À les brider ainsi financièrement, on porte un mauvais coup à la politique de l'emploi local et à la croissance. Sans sous-estimer les effets de la crise et l'ampleur de la dette publique, notre groupe considère que les territoires ne doivent pas être la variable d'ajustement du budget de l'État. Nous pensons que d'autres voies et d'autres choix sont possibles. On pourrait par exemple s'attaquer aux niches fiscales, qui représentent un manque à gagner de 75 milliards d'euros pour l'État et dont certaines ont fait la preuve de leur inefficience. Le fait que le groupe UMP ait, comme le groupe SRC, présenté au printemps dernier une proposition de loi en faveur de l'aménagement du territoire et des territoires ruraux est bien le signe du sentiment d'abandon des territoires.

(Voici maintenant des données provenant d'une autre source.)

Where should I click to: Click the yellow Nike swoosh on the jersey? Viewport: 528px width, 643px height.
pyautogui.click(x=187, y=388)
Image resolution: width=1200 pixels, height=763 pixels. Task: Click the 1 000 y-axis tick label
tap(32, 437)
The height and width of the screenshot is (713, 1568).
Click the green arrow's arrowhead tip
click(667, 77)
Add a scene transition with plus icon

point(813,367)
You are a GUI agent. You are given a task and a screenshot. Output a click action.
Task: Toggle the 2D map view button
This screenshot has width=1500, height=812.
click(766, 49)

Concernant le désenclavement numérique, outre que l'échéance de 2025 est beaucoup trop lointaine, nous regrettons la liberté totale laissée aux opérateurs privés. Ceux-ci allant à l'évidence favoriser les secteurs à plus forte densité par souci de rentabilité, quid des zones les moins rentables ? Elles seront, encore une fois, laissées à la charge des collectivités locales.
S'agissant des pôles de compétitivité, nous émettons des réserves sur le dispositif d'affichage, qui repose essentiellement sur les exonérations fiscales, certes très alléchantes, mais qui seront très vite saturées pour chaque entreprise.
Concernant les pôles d'excellence rurale, nous regrettons, nous aussi, la restriction des aides à chaque nouvel appel à projets.
Pour les trains d'équilibre des territoires, nous nous inquiétons des nouveaux dispositifs de cadencement, qui vont entraîner une moins-value en termes de services dans les territoires.
Nous regrettons la stagnation des crédits de la prime d'aménagement du territoire à hauteur de 38 millions d'euros depuis 2010, alors même que c'est un outil important d'aménagement du territoire.
Pour conclure, je voudrais, me faisant le porte-parole de notre collèguePhilippe Duron, vous alerter sur le refus du ministère de l'intérieur d'agréer la demande de l'Institut des hautes études de développement et d'aménagement des territoires en Europe, l'IHEDATE, pour la formation des élus locaux,. Vous connaissez les vicissitudes qu'a connues cet institut, créé en 2000, avant d'être supprimé à la suite du vote d'un amendement de notre collègue Giscard d'Estaing, puis recréé en 2004 par le ministre Dutreil. Aujourd'hui, une de ses missions est mise en cause par le refus du ministère de l'intérieur.